I was using the firebug page speed utility and one of the suggestions given was to compress the images - So I wrote the following code to compress the image
$filename="http://localhost.com/snapshots/picture.png"; $img = imagecreatefrompng($filename); $this->_response->setHeader('Content-Type', 'image/png'); imagepng($img,null,9); imagedestroy($img);
Now the actual image size is 154K So I experimented by giving different quality levels and here is what I found
imagepng($img,null,0); --> Size = 225K imagepng($img,null,1); --> Size = 85.9K imagepng($img,null,2); --> Size = 83.7K imagepng($img,null,3); --> Size = 80.9K imagepng($img,null,4); --> Size = 74.6K imagepng($img,null,5); --> Size = 73.8K imagepng($img,null,6); --> Size = 73K imagepng($img,null,7); --> Size = 72.4K imagepng($img,null,8); --> Size = 71K imagepng($img,null,9); --> Size = 70.6K
Do these results look accurate - I'm not sure why with quality 0 - the image size is larger than the actual size.
Secondly is this the best way to go about in PHP to compress images before rendering them in the browser to improve performance.
Based on the suggestions, that its better to compress the image once at the time of saving - I digged up the code that is called by the flash program to generate the snap shot -
$video = $this->_getParam('video'); $imgContent = base64_decode($this->_getParam('snapshot')); file_put_contents("snapshots/" . $video . ".png", $imgContent);
EDITED Based on Alvaro's suggestion, I have made the following modification to the code which generates a much small jpg file
$video = $this->_getParam('video'); $imgContent = base64_decode($this->_getParam('snapshot')); file_put_contents("snapshots/" . $video . ".png", $imgContent); $filename="snapshots/".$video.".png"; $img = imagecreatefrompng($filename); imagejpeg($img,'test.jpg',75);
So now this is a 3 step process
Is this the best optimal way to go about it.
Since PNG uses lossless data compression, the only way to achieve a decent compression in a PNG image (edge cases apart) is to save it as palette (rather than true colour) and reduce the number of colours.
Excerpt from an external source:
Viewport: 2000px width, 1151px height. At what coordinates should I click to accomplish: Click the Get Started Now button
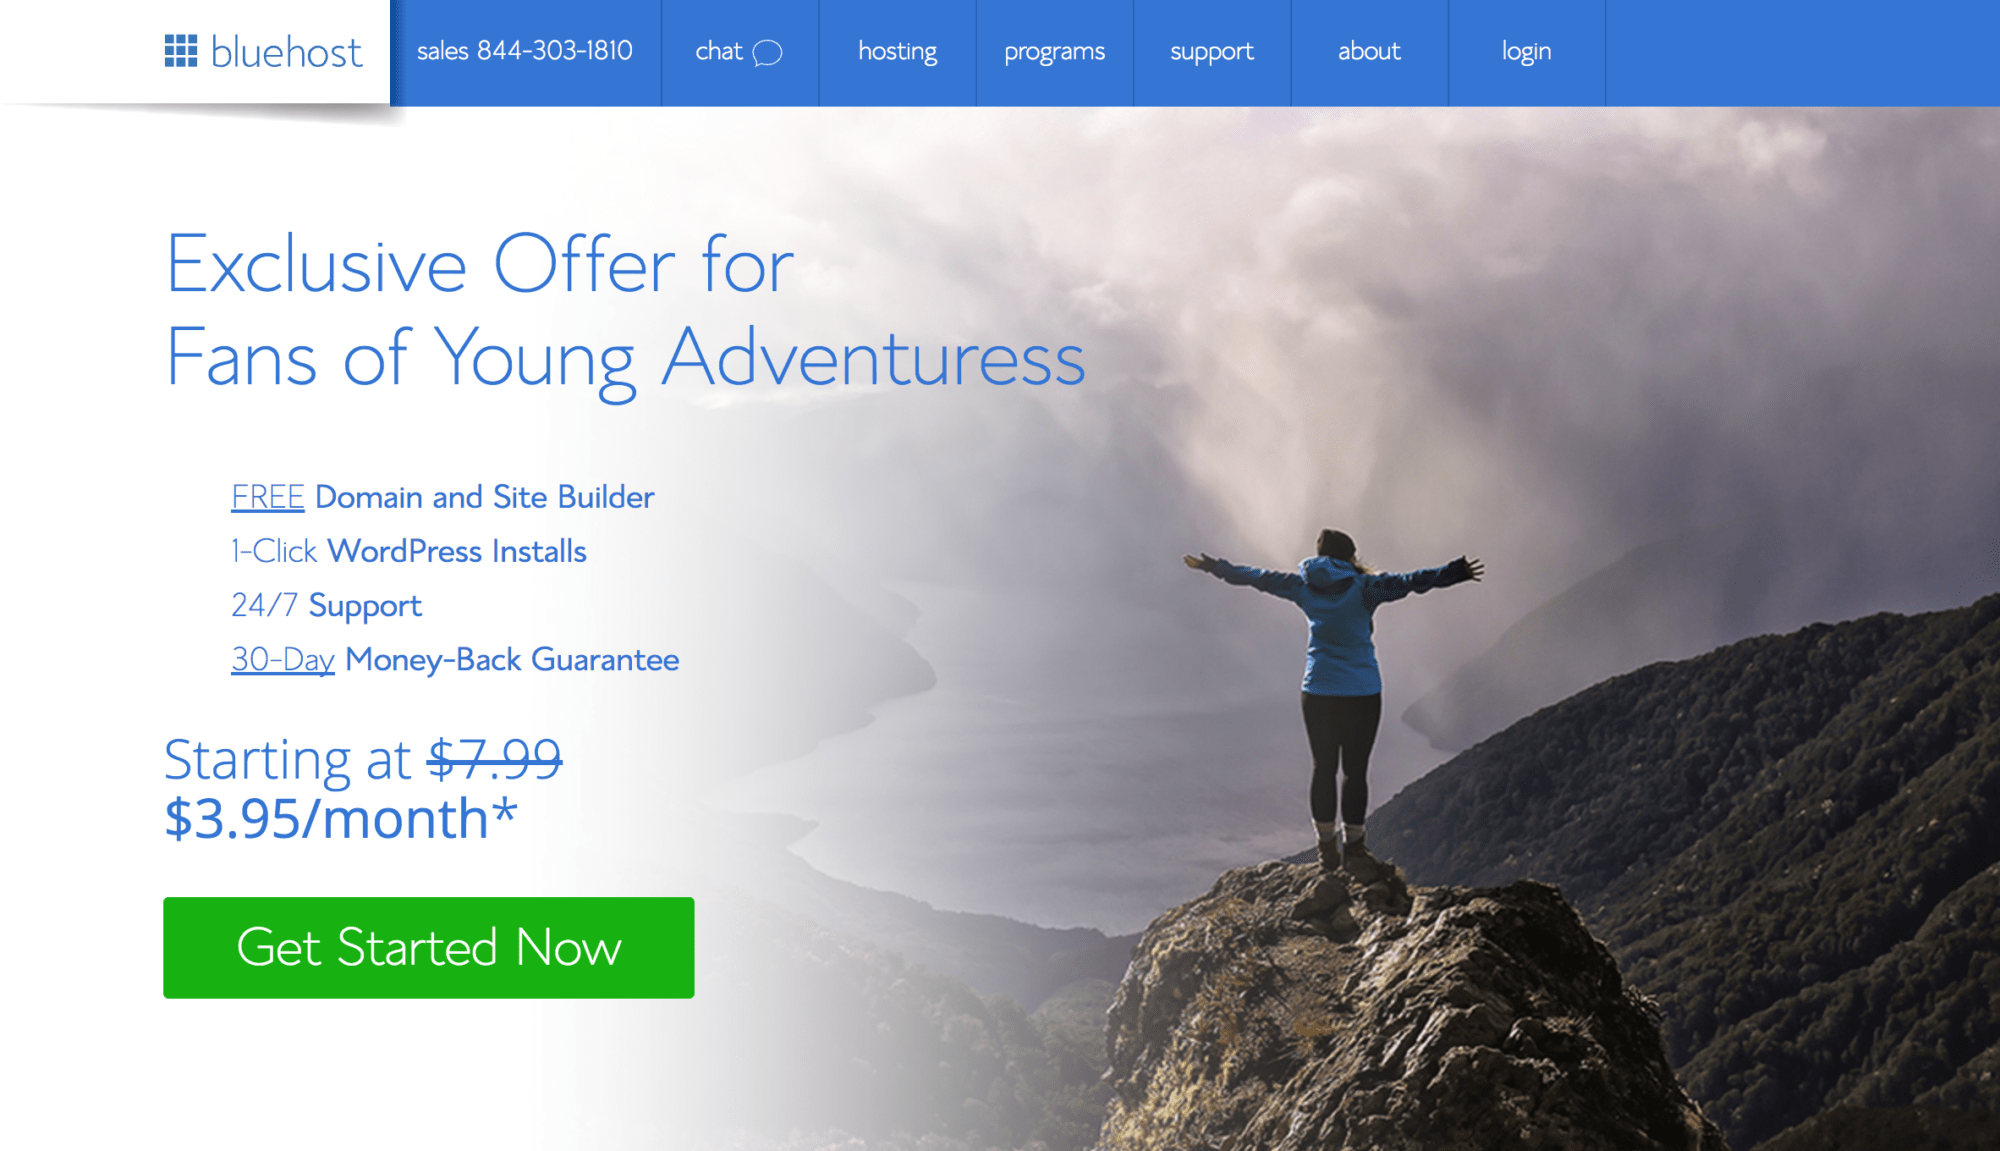pyautogui.click(x=429, y=947)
You appear to be processing some sort of screenshots. You may obtain smaller file sizes is you use a lossy compression, i.e., save as JPEG. In either cases, you reduce both file size and picture quality. You could also try the GIF format, which tends to be smaller for small graphs.
Last but not least, you should compress images once (typically when they get uploaded), not every time they're served. I suppose your code is just a quick test but I mention just in case.
Answer to updated question:
I'm not familiar with PHP image functions but you should probably use a combination of imagecreatefrompng() and imagejpeg(). Also, consider whether you need to keep the original PNG for future reference or you can discard it.